Dari Aku Berkarya Menjadi Kita Berkarya
Carla memberi sebuah alternatif untuk melihat kata “aku” dan kemudian memperluasnya menjadi kita. Seorang filsuf Perancis, Bruno Latour, menggulirkan sebuah wacana baru tentang cara kita mengetahui. Bagi Latour, “saya adalah” – je suis – tidak sekaya “kita adalah” – on est. Latour bahkan menambahkan bahwa “saya adalah yang lain” – je suis un autre – masih lebih miskin dari “kita adalah yang lain” – on est un autre. Namun demikian, “saya” – je – tidak boleh disepelekan karena kita punya hak sebagai pihak yang aktif terlibat – aktan, istilah yang diambil Latour dari dunia seni peran.
Latour kemudian menawarkan sebuah solusi yang tidak lazim yang sulit kita cerna dalam perspektif bahasa Indonesia: Je est un autre. Verba “est” di sini memiliki nuansa orang ketiga tunggal dan sekaligus jamak. Dalam bahasa Perancis kata kami adalah “nous” yang berbeda dengan kita – “on”. Menggabungkan “je” dengan “est” seperti saya yang mempergunakan tangan yang lain dalam kerangka bekerja bersama. Di dalam bahasa Indonesia kita bisa memahaminya sebagai “saya sebagai yang lain yang sedang bertindak dalam kesayaan yang sangat kita”. Bak boneka Rusia yang menubuhkan paradoks tentang yang di luar ada di dalam kedalaman saya, demikian pula cara sang seniman ini bekerja.
Meski terkesan asing, kita bisa kembali lagi ke contoh bakso yang penuh kesederhanaan dan sarat kedalaman tentang berbagi. Sang “mamang bakso” dalam berkarya adalah sang “je” yang sedang bekerja dengan kita – “on” – pada saat yang bersamaan. Dalam bahasa Latour, sang tukang bakso sebagai mediator bukan sekadar menengahi – intermediasi – tetapi aktif mengubah.

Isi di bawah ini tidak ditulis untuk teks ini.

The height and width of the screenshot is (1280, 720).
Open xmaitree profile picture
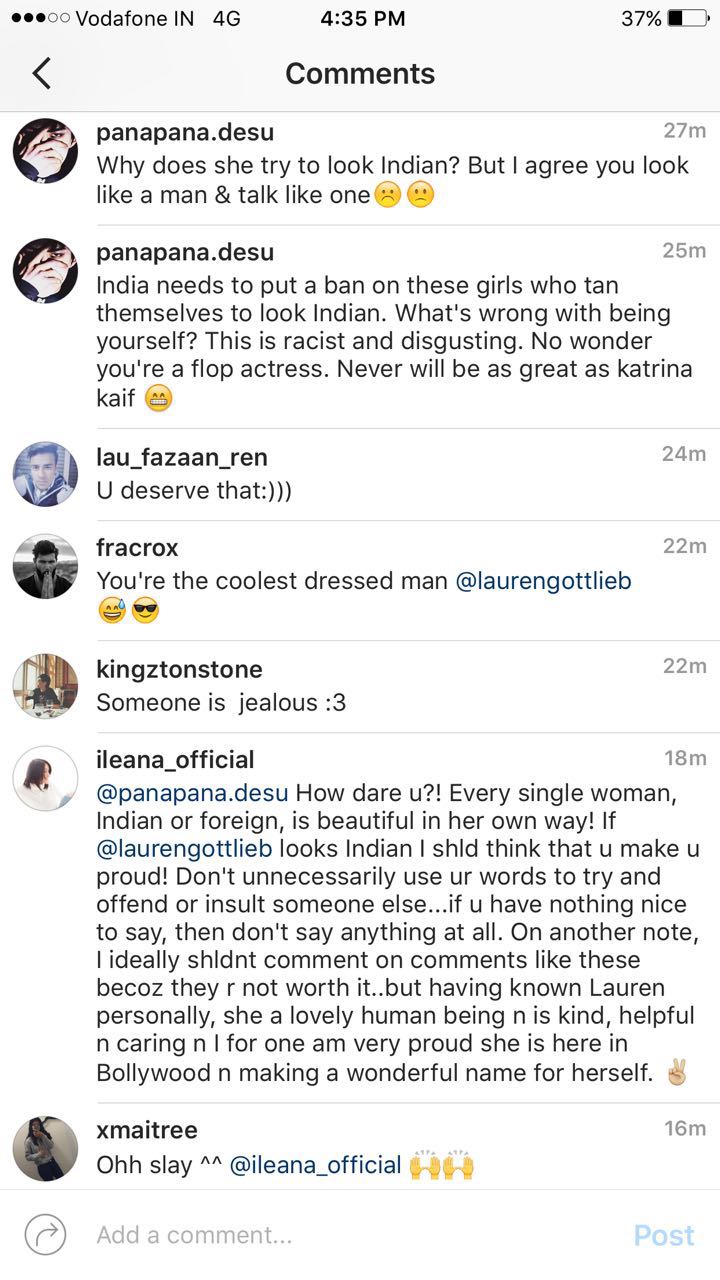pos(45,1148)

Sang tukang bakso adalah mediator upaya kita menyudahi rasa lapar, dan dia hadir di dalam kita lewat bakso yang siap kita bumbui ulang.
Kanvas Rasa yang Tidak Pernah Penuh
Carla dalam “gerobak bakso”-nya kali ini menawarkan sesuatu yang berbeda. Yang ditawarkan sang seniman adalah kanvas-kanvas kosong yang berisi. Menariknya, kanvas ini berisi hingga kita mengosongkannya lewat alat kerja yang dipamerkan bersama dengan karya sang perupa. Ia memamerkan artefak proses ciptanya bukan sebagai bukti otentik bahwa perupa ini sudah bekerja, justru sebaliknya, alat-alat kerja ini diberikan untuk kita sang pengamat yang mencoba melanjutkan ulang – entah afirmasi entah negasi – kanvas-kanvas yang berjejer di dinding ruang pamer.
Singkatnya, proses berkarya ini adalah titipan untuk kita berkarya melanjutkan. Carla menawarkan semangkuk bakso yang tidak selesai kepada para pengunjung, dan justru undangan ini yang harus kita penuhi untuk “mengunjungi” pameran sesungguhnya yang ada di kepala kita. Bila kita mengacu pada tawaran judul sang seniman – metamorfora – maka yang dihadirkan Carla adalah dirinya sebagai ulat dan dedaunan alat kerja di tengah ruang agar kita dapat segera melepas sang kupu-kupu di kepala kita dan masuk dalam transformasi imaji.
Proses ini tidak mudah dan sangat jarang, meskipun demikian, dan tidak setiap pengunjung mau masuk ke pameran yang sesungguhnya. Di dalam gelagat verbal yang cenderung literal, semua nuansa sublim biasanya hanyut ditelan apapun yang instan. Pameran ini mungkin akan hanya menghasilkan ulat-ulat imajinasi lapar yang gagal menjadi kupu-kupu, namun setidaknya bila ada beberapa yang mau tekun memupuk sang ulat masuk dalam tahap kepompong, maka bingkisan pengalaman yang kita temukan di “pameran kedua” jelas tidak akan mengecewakan.